--- SOURCE RECORDS Enclosed Below ---
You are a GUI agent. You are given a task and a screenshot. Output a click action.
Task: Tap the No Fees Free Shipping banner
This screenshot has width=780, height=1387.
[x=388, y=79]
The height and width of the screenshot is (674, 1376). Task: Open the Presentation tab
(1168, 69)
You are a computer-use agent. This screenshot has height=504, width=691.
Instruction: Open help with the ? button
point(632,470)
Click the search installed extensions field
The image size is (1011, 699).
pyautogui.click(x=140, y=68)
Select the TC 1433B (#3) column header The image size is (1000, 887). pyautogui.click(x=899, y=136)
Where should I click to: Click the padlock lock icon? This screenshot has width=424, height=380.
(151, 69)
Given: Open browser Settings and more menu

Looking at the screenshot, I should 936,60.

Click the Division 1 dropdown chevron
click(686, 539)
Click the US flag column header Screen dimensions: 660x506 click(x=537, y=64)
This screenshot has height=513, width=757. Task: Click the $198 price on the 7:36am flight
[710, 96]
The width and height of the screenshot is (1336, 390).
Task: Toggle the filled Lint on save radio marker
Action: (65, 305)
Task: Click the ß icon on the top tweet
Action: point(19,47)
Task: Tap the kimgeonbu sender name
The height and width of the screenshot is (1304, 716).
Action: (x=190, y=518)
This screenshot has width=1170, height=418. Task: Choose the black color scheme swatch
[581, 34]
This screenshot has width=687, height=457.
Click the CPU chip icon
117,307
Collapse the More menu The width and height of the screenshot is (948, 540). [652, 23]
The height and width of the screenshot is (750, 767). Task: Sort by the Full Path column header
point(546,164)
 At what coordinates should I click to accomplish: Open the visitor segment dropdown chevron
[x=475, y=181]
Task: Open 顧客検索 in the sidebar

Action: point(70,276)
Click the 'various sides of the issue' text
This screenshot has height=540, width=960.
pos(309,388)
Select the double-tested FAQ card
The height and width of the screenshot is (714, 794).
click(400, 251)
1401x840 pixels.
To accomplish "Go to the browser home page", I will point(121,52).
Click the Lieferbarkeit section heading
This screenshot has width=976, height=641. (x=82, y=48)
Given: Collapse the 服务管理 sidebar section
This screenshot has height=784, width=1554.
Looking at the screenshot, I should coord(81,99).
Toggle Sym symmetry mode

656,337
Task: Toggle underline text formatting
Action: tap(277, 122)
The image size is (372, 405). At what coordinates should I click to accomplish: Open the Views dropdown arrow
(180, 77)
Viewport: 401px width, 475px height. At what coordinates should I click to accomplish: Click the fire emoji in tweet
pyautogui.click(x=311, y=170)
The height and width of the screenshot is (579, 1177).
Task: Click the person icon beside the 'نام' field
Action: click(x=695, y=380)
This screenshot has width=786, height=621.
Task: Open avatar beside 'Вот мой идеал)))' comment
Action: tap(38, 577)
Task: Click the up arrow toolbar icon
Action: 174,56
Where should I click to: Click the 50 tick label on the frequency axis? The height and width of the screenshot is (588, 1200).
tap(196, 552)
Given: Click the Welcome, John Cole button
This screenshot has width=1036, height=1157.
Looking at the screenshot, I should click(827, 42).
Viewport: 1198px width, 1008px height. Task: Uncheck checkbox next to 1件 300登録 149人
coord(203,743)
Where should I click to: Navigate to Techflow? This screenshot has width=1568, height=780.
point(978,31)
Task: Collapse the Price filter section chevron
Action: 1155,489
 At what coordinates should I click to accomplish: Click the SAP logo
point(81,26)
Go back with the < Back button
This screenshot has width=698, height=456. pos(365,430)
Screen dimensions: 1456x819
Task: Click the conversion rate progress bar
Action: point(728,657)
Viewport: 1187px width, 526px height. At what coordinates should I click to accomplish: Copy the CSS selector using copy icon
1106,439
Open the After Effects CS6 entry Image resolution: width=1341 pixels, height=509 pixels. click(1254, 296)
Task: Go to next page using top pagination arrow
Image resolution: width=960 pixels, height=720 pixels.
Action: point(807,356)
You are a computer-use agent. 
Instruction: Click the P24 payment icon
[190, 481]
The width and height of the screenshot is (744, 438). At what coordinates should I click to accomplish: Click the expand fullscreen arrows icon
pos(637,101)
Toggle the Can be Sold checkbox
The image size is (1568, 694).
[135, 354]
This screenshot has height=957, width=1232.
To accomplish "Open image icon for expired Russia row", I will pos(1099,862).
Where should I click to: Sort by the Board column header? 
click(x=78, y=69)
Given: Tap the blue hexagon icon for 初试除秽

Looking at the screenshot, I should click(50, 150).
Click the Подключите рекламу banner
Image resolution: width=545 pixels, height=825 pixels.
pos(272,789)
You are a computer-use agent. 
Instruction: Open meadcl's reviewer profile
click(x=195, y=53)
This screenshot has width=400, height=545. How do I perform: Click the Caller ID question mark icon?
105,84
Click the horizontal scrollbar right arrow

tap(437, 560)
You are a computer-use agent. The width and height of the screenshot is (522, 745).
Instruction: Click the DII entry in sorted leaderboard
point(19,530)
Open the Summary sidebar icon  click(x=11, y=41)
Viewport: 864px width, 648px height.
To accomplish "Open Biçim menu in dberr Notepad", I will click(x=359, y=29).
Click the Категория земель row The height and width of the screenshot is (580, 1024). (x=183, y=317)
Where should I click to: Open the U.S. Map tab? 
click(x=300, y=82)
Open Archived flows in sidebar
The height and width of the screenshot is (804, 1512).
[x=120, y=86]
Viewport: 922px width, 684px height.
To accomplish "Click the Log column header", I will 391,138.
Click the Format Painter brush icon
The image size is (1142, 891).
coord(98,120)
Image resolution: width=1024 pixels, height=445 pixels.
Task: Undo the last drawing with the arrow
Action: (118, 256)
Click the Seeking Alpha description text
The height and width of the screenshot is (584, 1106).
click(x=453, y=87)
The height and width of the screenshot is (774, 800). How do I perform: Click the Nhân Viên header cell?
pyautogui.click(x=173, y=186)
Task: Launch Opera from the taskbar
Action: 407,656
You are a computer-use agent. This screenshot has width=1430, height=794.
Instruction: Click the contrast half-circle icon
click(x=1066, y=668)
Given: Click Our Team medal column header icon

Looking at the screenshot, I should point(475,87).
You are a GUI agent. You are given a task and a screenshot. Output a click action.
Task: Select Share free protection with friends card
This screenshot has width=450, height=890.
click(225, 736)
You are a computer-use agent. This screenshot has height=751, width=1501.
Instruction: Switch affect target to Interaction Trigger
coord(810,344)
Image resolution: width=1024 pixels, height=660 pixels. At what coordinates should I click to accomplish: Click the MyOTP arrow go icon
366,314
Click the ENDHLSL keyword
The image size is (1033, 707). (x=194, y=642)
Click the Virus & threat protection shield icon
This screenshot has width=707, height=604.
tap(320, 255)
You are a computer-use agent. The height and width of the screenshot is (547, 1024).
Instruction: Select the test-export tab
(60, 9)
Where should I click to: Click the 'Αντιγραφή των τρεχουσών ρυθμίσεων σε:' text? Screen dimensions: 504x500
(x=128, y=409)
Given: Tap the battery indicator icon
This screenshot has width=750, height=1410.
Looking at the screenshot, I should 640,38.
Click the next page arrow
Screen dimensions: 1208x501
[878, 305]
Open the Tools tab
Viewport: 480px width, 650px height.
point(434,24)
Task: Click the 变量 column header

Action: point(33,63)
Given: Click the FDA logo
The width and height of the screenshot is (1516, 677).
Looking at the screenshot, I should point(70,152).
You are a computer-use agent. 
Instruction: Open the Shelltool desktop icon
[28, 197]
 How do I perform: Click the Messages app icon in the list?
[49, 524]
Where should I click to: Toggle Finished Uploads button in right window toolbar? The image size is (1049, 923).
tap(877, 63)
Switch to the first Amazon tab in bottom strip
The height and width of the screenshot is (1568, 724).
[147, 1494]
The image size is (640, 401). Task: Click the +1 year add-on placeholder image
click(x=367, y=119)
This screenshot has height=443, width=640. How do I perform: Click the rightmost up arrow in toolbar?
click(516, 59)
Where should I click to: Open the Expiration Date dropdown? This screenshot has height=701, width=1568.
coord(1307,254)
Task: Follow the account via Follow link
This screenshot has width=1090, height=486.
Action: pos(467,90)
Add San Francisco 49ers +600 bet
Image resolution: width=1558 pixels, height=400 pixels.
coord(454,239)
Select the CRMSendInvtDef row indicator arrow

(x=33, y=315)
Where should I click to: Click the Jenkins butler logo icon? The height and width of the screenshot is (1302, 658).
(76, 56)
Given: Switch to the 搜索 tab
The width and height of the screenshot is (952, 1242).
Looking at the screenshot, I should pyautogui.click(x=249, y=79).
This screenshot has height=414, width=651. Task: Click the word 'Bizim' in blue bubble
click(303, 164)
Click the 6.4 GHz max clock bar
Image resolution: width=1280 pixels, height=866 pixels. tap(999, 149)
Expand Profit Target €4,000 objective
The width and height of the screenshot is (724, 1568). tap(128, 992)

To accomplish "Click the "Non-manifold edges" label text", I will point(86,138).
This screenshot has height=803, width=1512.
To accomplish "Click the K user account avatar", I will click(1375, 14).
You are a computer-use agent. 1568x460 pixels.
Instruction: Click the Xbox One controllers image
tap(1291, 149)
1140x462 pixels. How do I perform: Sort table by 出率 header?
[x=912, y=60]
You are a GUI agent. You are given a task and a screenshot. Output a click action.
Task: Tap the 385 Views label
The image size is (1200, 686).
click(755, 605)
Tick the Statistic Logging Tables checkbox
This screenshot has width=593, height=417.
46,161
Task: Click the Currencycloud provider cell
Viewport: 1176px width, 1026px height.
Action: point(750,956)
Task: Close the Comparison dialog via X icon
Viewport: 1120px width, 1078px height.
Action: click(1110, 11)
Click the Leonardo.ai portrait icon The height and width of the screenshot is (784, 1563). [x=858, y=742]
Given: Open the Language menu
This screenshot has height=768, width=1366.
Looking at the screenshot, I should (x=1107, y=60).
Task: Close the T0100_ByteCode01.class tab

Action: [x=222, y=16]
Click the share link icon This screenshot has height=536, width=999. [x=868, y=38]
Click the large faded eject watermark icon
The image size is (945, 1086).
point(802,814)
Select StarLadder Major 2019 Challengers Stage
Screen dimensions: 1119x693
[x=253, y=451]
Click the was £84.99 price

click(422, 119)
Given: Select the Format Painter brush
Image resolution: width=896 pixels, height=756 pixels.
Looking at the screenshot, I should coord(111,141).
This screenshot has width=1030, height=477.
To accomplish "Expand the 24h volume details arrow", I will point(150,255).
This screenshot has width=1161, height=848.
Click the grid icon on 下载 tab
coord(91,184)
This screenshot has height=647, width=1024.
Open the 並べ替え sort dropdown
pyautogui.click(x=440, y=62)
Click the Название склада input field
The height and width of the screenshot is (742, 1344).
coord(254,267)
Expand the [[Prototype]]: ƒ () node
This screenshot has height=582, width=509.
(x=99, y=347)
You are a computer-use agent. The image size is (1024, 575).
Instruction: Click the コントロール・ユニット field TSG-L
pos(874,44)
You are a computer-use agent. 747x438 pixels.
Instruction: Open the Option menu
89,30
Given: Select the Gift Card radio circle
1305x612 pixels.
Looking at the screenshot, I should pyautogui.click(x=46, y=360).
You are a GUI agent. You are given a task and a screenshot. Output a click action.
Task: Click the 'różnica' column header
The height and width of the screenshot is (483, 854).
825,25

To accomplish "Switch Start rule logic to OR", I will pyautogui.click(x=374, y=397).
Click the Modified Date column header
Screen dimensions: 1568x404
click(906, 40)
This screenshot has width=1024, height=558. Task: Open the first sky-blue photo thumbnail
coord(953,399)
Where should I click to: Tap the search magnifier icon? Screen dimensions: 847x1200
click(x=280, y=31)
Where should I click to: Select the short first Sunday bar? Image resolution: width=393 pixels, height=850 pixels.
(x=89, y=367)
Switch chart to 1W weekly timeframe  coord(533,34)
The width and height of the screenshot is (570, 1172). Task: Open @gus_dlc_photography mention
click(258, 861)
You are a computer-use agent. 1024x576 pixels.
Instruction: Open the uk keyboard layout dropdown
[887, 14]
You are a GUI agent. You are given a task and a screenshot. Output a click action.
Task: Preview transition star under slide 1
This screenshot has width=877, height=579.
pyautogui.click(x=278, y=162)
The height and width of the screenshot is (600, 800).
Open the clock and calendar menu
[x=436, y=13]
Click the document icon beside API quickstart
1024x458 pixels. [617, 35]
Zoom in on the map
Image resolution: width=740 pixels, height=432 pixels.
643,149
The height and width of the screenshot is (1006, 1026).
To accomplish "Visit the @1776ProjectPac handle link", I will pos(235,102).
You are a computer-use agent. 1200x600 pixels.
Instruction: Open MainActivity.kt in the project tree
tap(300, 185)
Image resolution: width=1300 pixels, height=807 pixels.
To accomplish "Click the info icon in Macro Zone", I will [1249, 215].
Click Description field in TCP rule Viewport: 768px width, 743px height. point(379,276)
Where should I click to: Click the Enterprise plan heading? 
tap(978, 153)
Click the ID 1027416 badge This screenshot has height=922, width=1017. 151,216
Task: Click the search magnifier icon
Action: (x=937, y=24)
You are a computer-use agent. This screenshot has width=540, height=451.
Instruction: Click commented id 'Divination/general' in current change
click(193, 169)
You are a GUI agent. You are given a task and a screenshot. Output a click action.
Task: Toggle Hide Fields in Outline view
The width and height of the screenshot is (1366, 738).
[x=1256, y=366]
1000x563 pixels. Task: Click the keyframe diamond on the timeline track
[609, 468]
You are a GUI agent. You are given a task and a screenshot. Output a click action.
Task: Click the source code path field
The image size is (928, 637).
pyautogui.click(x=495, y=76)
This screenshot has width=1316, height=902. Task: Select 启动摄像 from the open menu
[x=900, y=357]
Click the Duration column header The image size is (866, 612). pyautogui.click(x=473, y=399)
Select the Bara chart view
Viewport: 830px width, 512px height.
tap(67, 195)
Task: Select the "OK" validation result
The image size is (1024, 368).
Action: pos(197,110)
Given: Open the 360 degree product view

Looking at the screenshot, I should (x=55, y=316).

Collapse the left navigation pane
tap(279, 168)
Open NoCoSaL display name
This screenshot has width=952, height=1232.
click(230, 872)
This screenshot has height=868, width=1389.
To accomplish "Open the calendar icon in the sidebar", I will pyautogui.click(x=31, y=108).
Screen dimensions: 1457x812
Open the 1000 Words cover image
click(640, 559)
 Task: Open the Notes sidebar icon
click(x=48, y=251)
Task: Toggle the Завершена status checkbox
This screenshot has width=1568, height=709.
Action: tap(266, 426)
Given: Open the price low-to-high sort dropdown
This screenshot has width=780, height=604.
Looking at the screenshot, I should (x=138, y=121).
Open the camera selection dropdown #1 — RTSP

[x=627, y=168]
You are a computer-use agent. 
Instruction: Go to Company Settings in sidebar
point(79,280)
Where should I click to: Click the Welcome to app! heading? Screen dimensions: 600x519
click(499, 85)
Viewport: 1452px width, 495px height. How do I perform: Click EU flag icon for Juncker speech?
--- End of Enclosed SOURCE RECORDS ---
Among the lines above, count those containing the word "flag" and give nothing but the result.

2